*** Information provided ***

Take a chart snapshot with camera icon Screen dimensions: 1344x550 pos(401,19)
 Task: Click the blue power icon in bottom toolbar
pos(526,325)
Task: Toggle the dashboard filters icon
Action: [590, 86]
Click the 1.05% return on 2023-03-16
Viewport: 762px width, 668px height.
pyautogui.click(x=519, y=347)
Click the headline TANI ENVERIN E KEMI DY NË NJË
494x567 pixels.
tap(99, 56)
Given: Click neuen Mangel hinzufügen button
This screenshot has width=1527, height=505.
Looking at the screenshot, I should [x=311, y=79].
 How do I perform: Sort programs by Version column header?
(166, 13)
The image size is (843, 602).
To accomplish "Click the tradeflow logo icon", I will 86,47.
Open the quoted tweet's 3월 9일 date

***

▶ Task statement: Copy out the data verbatim, beginning at the line that contains "Click the headline" and continuing through the final line of the data.

▶ Finished task:
Click the headline TANI ENVERIN E KEMI DY NË NJË
494x567 pixels.
tap(99, 56)
Given: Click neuen Mangel hinzufügen button
This screenshot has width=1527, height=505.
Looking at the screenshot, I should [x=311, y=79].
 How do I perform: Sort programs by Version column header?
(166, 13)
The image size is (843, 602).
To accomplish "Click the tradeflow logo icon", I will 86,47.
Open the quoted tweet's 3월 9일 date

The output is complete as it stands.